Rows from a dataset
####

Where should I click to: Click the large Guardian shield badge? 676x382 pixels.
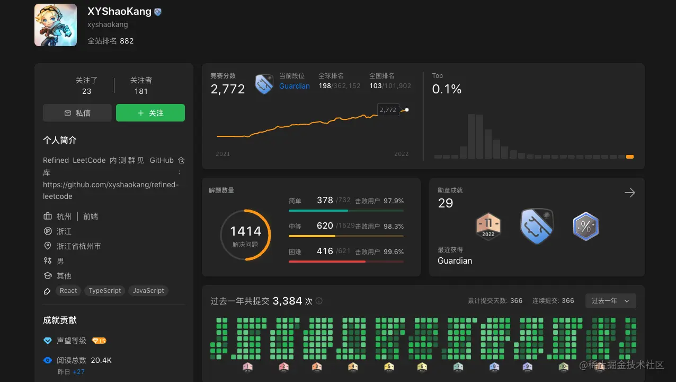(x=537, y=226)
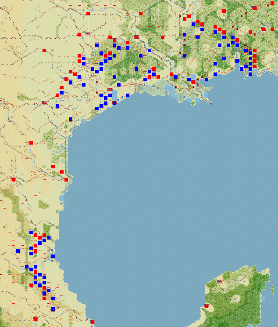Select the red unit over the flag at the far left edge
Image resolution: width=278 pixels, height=327 pixels.
(x=14, y=180)
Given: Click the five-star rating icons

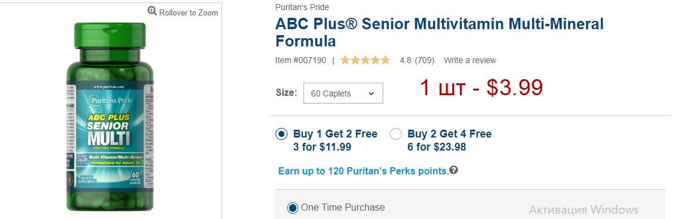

####

Rewrite the material above with "badge" swapped for "emblem", leaving everything else unchanged. Leave the pictures out.

(WRITTEN SOLUTION)
Where should I click to: Click the large Guardian shield emblem? 676x382 pixels.
(x=537, y=226)
Select the red unit over the flag at the far left edge
Image resolution: width=278 pixels, height=327 pixels.
(x=14, y=180)
Given: Click the five-star rating icons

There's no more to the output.